Stored data
------------

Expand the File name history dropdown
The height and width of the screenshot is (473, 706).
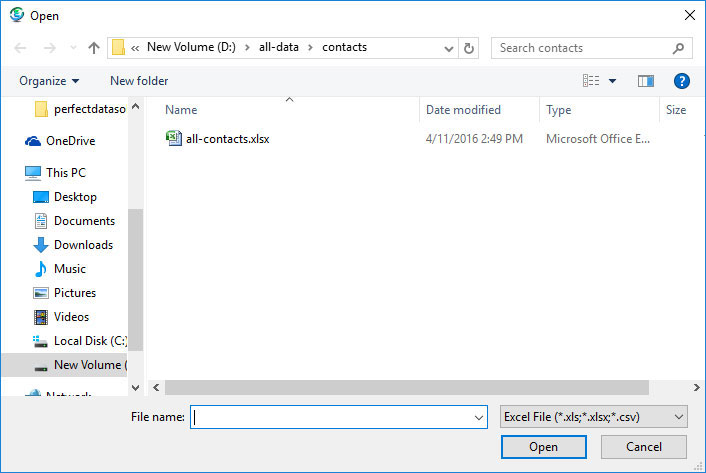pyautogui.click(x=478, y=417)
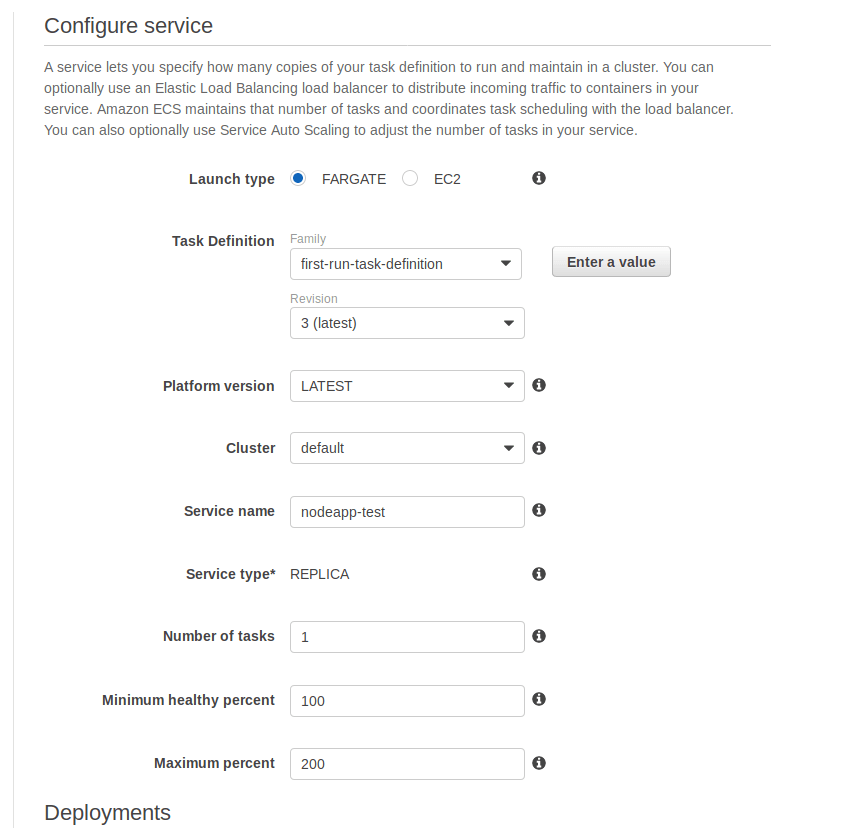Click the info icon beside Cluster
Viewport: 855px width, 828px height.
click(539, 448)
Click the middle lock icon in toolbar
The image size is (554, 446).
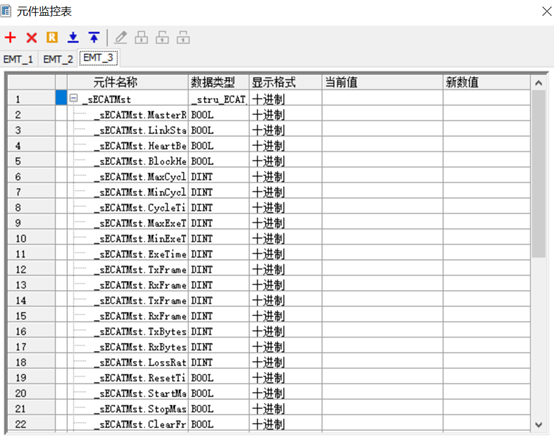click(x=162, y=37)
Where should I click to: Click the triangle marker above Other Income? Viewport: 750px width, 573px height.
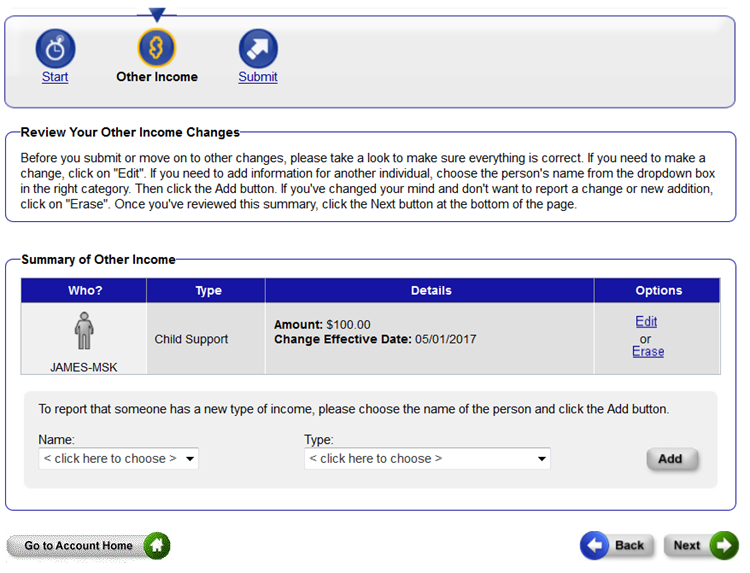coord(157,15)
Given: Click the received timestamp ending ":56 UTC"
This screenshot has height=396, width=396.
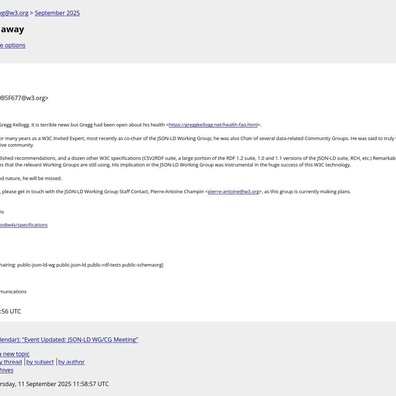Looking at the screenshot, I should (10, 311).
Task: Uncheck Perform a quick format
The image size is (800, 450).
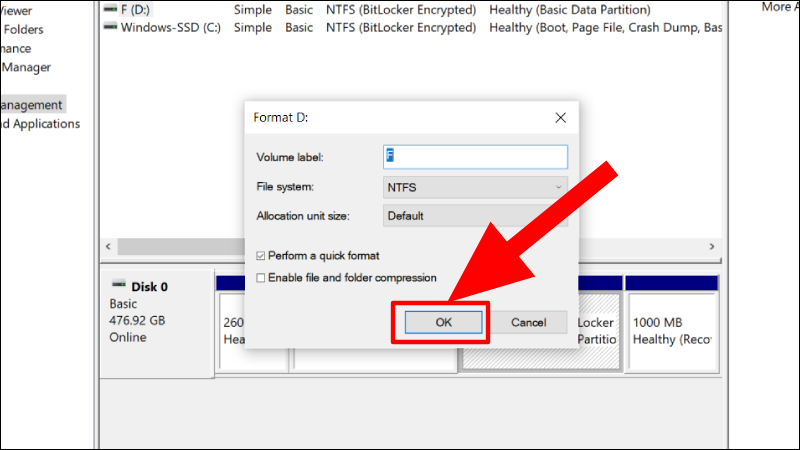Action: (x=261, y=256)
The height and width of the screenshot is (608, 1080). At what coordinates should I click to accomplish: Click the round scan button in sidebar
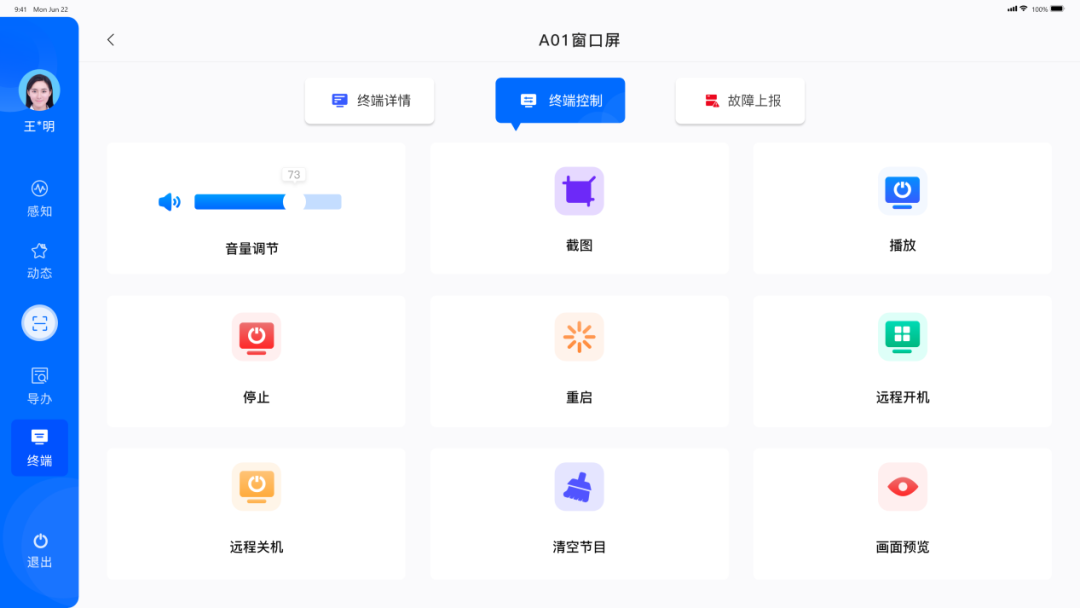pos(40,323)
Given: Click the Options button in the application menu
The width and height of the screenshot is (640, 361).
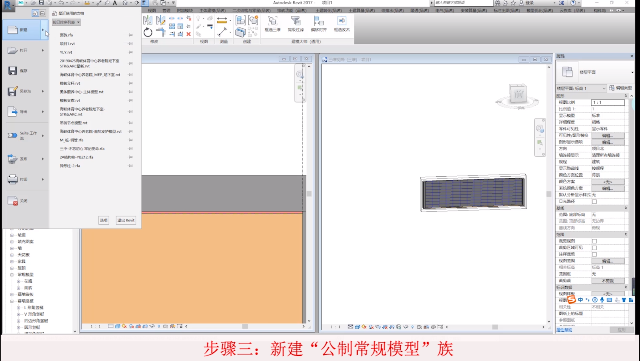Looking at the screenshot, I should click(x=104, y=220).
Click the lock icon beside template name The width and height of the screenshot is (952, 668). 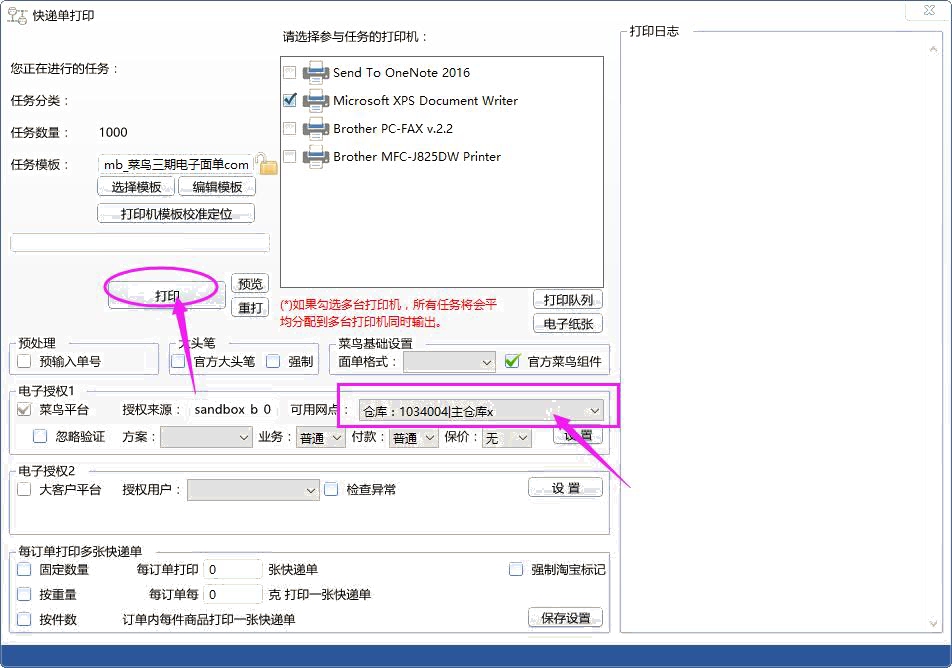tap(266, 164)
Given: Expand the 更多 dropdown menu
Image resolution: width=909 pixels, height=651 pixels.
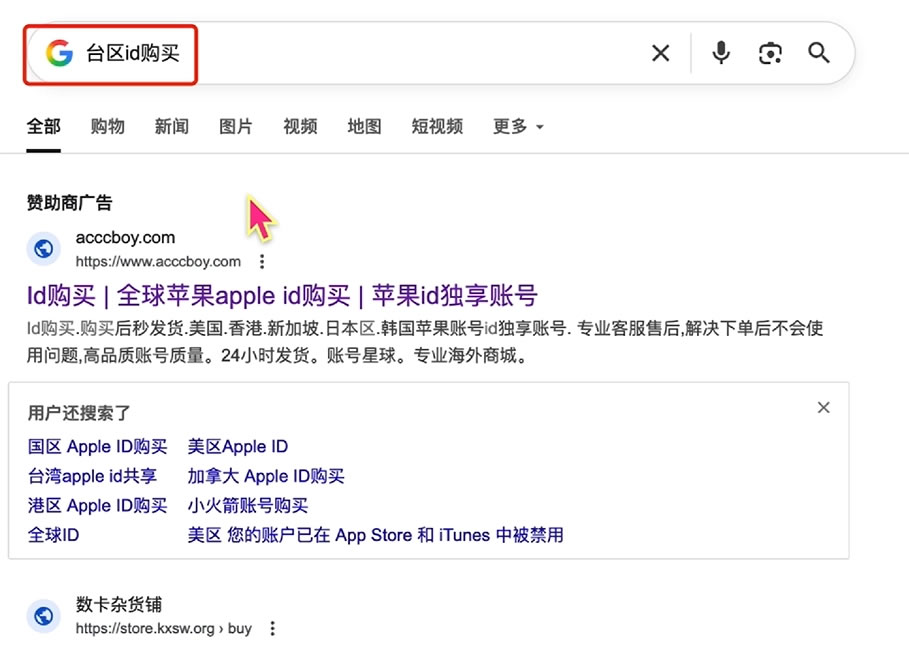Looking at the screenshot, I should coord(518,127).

------------

• **What is expected**
What the answer needs is every line from the data above with "Expand" in it.

• **Result**
Expand the File name history dropdown
Given: Expand the 更多 dropdown menu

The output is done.